46 B.6.7.2 see: G. Frame, Rulers of Babylonia. From the Second Dynasty of Isin to the End of Assyrian Domination (1157–612 BC) (Royal Inscriptions of Mesopotamia: Babylonian Periods, 2), Toronto, 1995, 105–107 with earlier literature. In this regard another monument (AO 6684) should be mentioned, one in which Marduk-zākir-šumi commemorated his donation to the temple of Eanna of . See: F. Thureau-Dangin, “Un Acte de Donation de Marduk-Zâkir-Sumi,ˮ Revue dʼassyriologie et d’archeologie orientale 16 (1919), 117–141. 47 The visual art has been also recruited in an effort to glorify the good relations between Shalmaneser and Marduk- zākir-šumi.
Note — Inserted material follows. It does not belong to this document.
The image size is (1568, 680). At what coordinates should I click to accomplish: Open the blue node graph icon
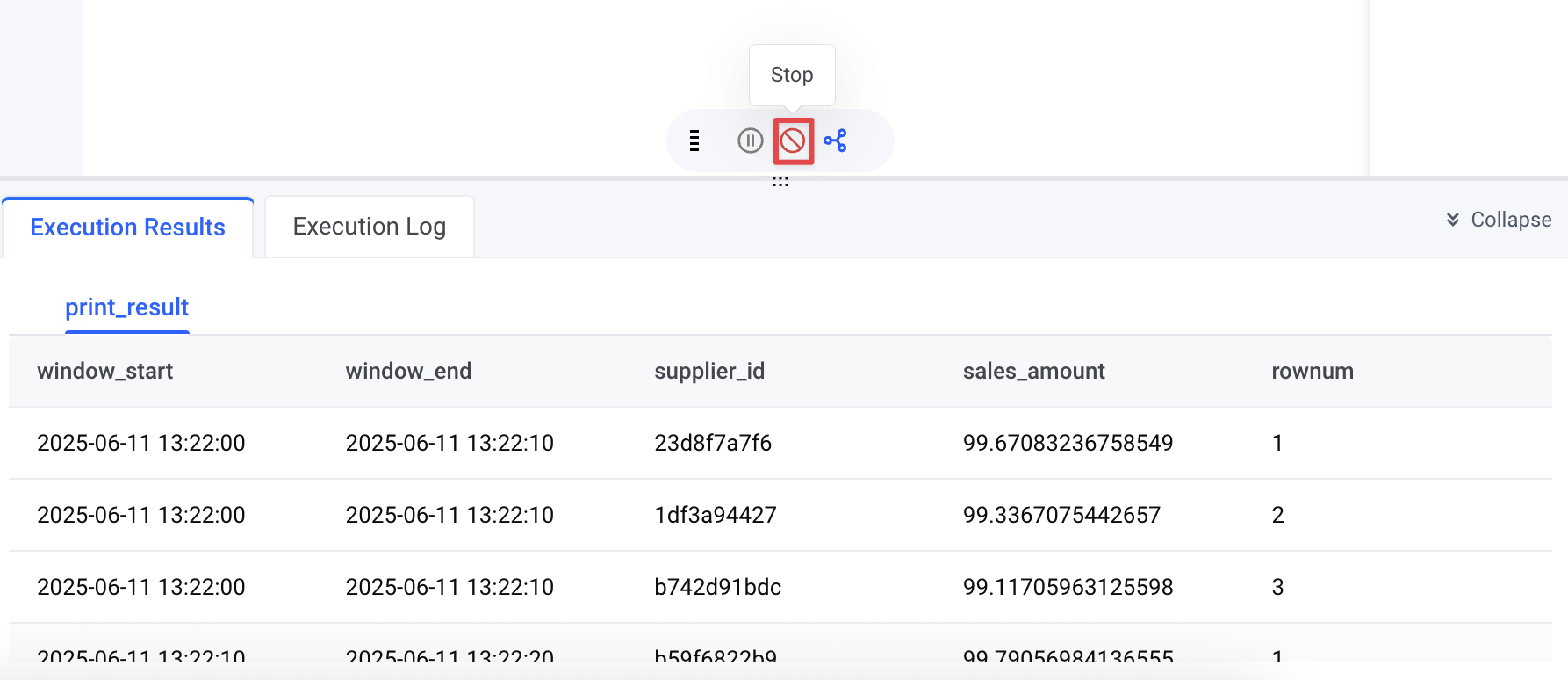click(x=835, y=141)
Both monarchs appear shaking hands as equals in a relief on the front of an Assyrian throne base made of stone, completed around 846 BCE, and found at Calah. See: D. Oates, “The Excavations at (Kalḫu), 1962,” Iraq 25 (1963), plate VIIc. Such a representation, in which another human appears as equal with the Assyrian king, has no parallel in Assyrian royal art. 48 Finally, one further note concerning the ancient publication methods of such texts. More than any other Assyrian royal inscription that I know, this one gives a sense of its public presentation. The way in which the first person speaker is presented, as well as the systematic change between third and first persons, makes it easy to imagine the anonymous speaker as a narrator in a play, within which the king, or an actor, plays the protagonist. As is stated above (note 18), such a conjuncture may well explain the seemingly corrupt syntax of the opening sentences of the fifth pair, changing from third to first person, relating to the king, within one sentence (vi 5). Accordingly, the third-person narrator of the pilgrimage account may then be a person of a religious standing, presumably an actor disguised as a Babylonian priest. Surely, this is an imaginary picture, and there is not any positive evidence whatsoever to support it.